**TEXT BLOCK:**
========
What followed were years with growing pressure to deliver a congress that would meet the expectations. Where Vancouver (2010) attracted about 2,700 pig veterinarians and Jeju two years later attracted over 3,000 participants of which 2,232 veterinary delegates, the event in Mexico is targeted to attract about 2,500 participants. A lot of attention will come from countries in the direct vicinity of Mexico, as well as Spanish speaking communities.

After long days with many hours of preparation, Stephano can reveal that 'international' and 'science' will be key features for the 2014 edition. He explains, "The majority of the 1,000 plus paper submissions are from Mexico (165), then the United States (156) and also Spain (78). They come from 49 countries all over the world. The screening committee is different than in previous years as we have gathered 51 independent scientists from all over the world – not only from Mexico. This way we hoped to encourage researchers from all over the world to send in papers and participate. They will go through each paper and decide which will be presented. We hope in the end to be able to present about 220-240 oral papers."

Third option

He continues, "In addition, we will address more areas than only the classical health issues. We felt we also have to address topics like nutrition, reproduction, welfare, etcetera – all can have serious effects on health. Each of these – 15 in total – will be introduced by a lead speaker. This is complemented by the Tom Alexander Memorial Lecture, which is being done this time by Dr John Harding from Canada."

Another novelty will be that for the first time, there will be a third option between oral and poster papers – as there will be 'corner' papers. Almost like a pitch option, scientists can briefly, with six to eight people at the same time, highlight their research in about five minutes, after which there is a short opportunity for discussion. This way, authors are thought to make more effort to be present at the congress in person. Conventional oral presentations, will be extended to last 20 minutes – 15 minutes of speaking and five minutes time for discussion.
========
(Stored entries)
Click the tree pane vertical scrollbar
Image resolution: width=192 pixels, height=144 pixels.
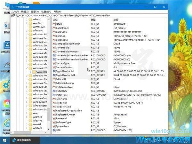49,80
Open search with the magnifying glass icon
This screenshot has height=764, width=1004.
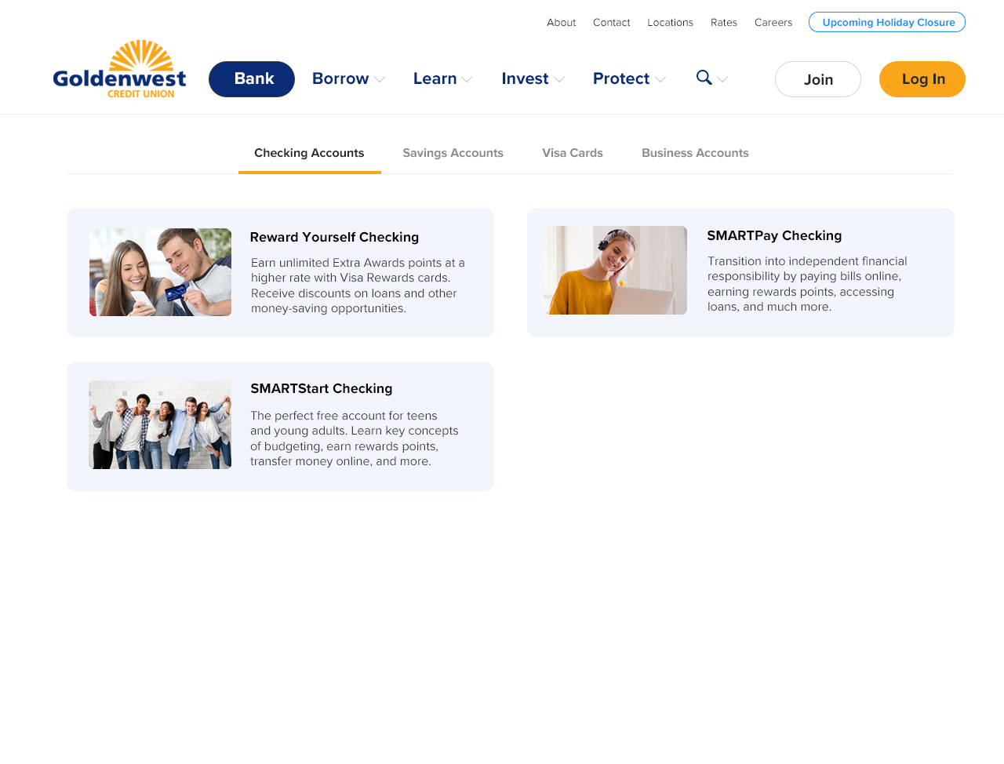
========
**ACTION ITEM:**
According to the text about the 2014 congress, how long will conventional oral presentations last?

**WRITTEN ANSWER:**
They will last 20 minutes: 15 minutes of speaking and five minutes for discussion.